TASK REQUIREMENTS:
Leave every entry as it is and write the data out in full.
┄┄┄┄┄┄┄┄┄┄
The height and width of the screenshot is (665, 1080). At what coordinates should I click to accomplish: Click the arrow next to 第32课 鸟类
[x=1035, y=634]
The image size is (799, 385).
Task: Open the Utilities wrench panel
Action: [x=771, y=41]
┄┄┄┄┄┄┄┄┄┄
RESPONSE:
The height and width of the screenshot is (665, 1080). At what coordinates should I click to accomplish: Click the arrow next to 第32课 鸟类
[x=1035, y=634]
The image size is (799, 385).
Task: Open the Utilities wrench panel
Action: [x=771, y=41]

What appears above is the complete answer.